Wrong!  Not at all what happened.  Well, not right away, at least.  My doctor and I went over every body system, every symptom which all appeared random.  We were at the point now of eliminating every possible diagnosis save fibromyalgia.  Much blood was drawn, many tests scheduled.  More waiting, more fear of the unknown--of death even.  The battle of fatigue, fear, and financial strain brought on by the lengthy illness continued.  The push to resume a normal life kept me going through the motions.  With no financial support from the kids' father, there was no choice, but to keep going. 

Finally, the test results were in and revealed a severe vitamin D deficiency.  Sounds benign; however, this type of deficiency kills the immune system.  It is a very serious diagnosis, but very easily corrected with high doses of vitamin D and limited, unprotected, natural sun exposure.  Great!  So, what's the problem?  Time.  I needed more time to heal, like at least 6 weeks before I even noticed a difference.

I approached my employer about possibly working 32 hours rather than the full 40 hours until I regained my strength.  Rejected.  Tears filled my eyes, and I prayed right then and there.  By faith, I turned in my request for my remaining vacation days, and walked out of the office saying, "Lord, what am I going to do?  I have to work.  I have two babies depending on me, but I just cannot keep up this schedule.  I need you to help me.  Tell me what to do."  He sure did.  He opened the way!
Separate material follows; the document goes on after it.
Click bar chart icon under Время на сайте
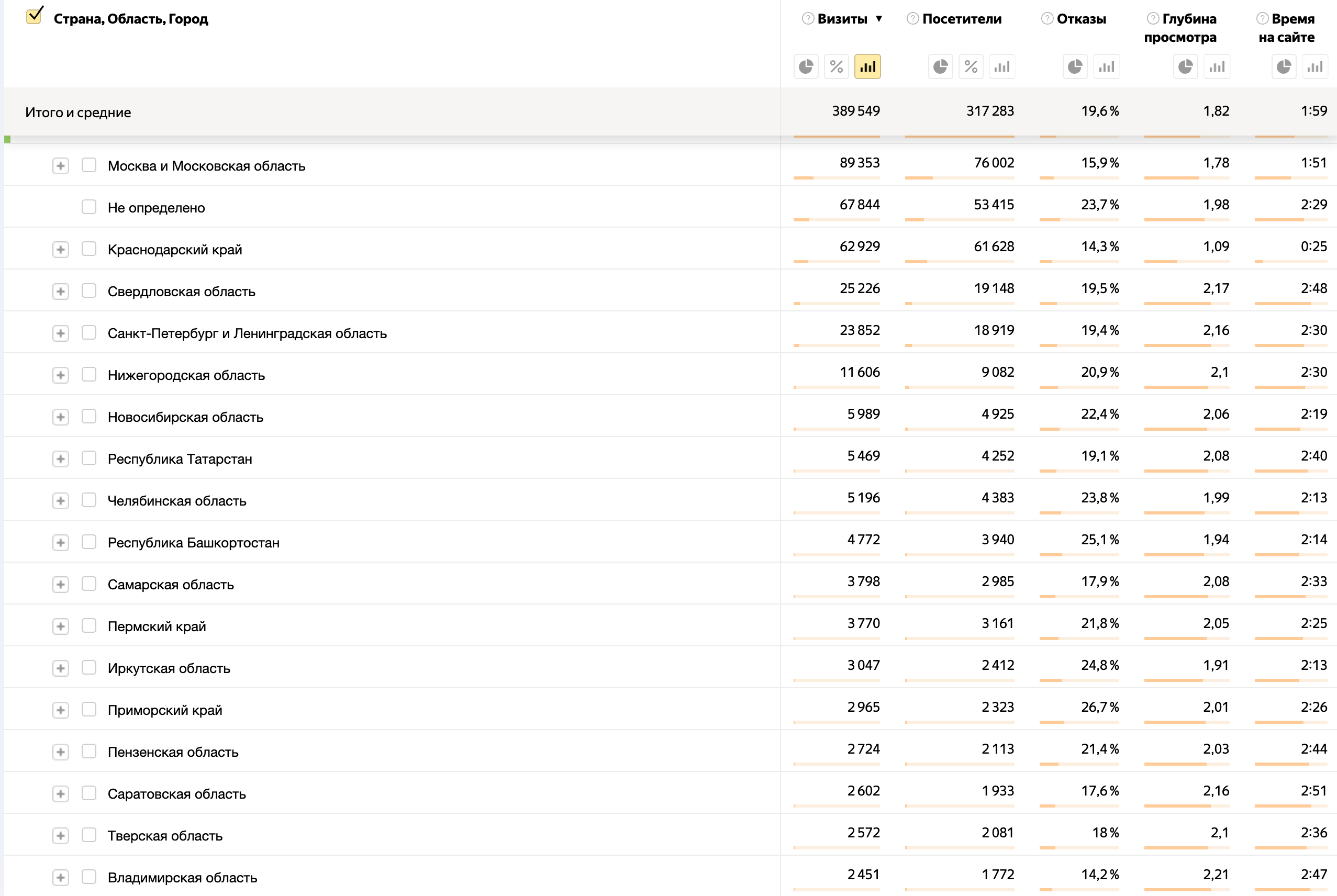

Lying on the sofa at my mother's where the girls and I were living at the time, I cried out to God.  It was Friday, the very last day of the vacation days I had left.  I was so tired.  The telephone rang.  It was my pastor's wife.  She immediately knew something was wrong.  (She can always tell.)  I explained the job situation, the doctor's findings, and the extreme fatigue.  The prayer warrior that she is went into action, speaking life, healing, and provision.  She prayed, "Lord, when we hang up, I pray for your rest.  The kind of rest that takes only a short time, but feels like a full night's sleep." 

I don't remember hanging up the telephone.  I slept, really slept.  When I woke, I received a telephone call from my current employer offering me a  full-time position, working from home, with the Atlanta salary I was accustomed to, AND I was to start the following Monday.  How Great, How Awesome Is HE!!!

When God opens the way, He settles many things at once.  The revelation of the vitamin D deficiency not only cured my ailments.  Multiple things changed, doors opened.  I was able to find an apartment for the girls and me, allowed to work from home which I had dreamed of doing for years, my kids stay at the nursery was reduced from 12 hours a day to 8 hours a day and they are now able to participate in gymnastics and ballet (just to name a few).  One event set off a chain of events, a ripple effect, dominos.  His plan in motion. 

God is not haphazard, or frivolous, or even spontaneous.  He is multifaceted and purposeful.  He has a plan and His timing, His way--It is perfect.

Isaiah 14:24 "The LORD Almighty has sworn, ā€œSurely, as I have planned, so it will be, and as I have purposed, so it will happen."